◆ **What you will do**
Without the pictures, write out all the lines below exactly as they appear.

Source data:
════════
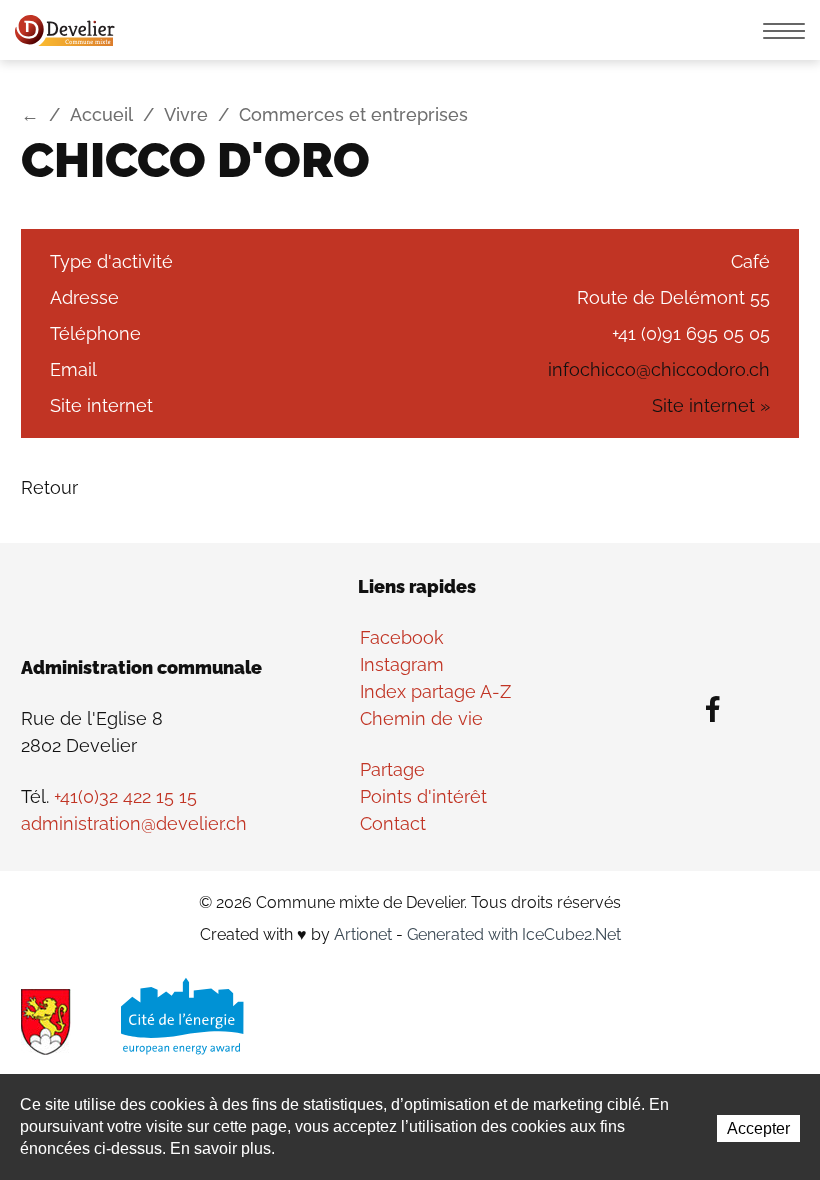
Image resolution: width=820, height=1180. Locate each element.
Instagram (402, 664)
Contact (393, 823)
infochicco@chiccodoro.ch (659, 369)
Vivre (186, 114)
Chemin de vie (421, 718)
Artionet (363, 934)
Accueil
════════
◆ **Answer for this exercise**
Image resolution: width=820, height=1180. Locate each element.
Instagram (402, 664)
Contact (393, 823)
infochicco@chiccodoro.ch (659, 369)
Vivre (186, 114)
Chemin de vie (421, 718)
Artionet (363, 934)
Accueil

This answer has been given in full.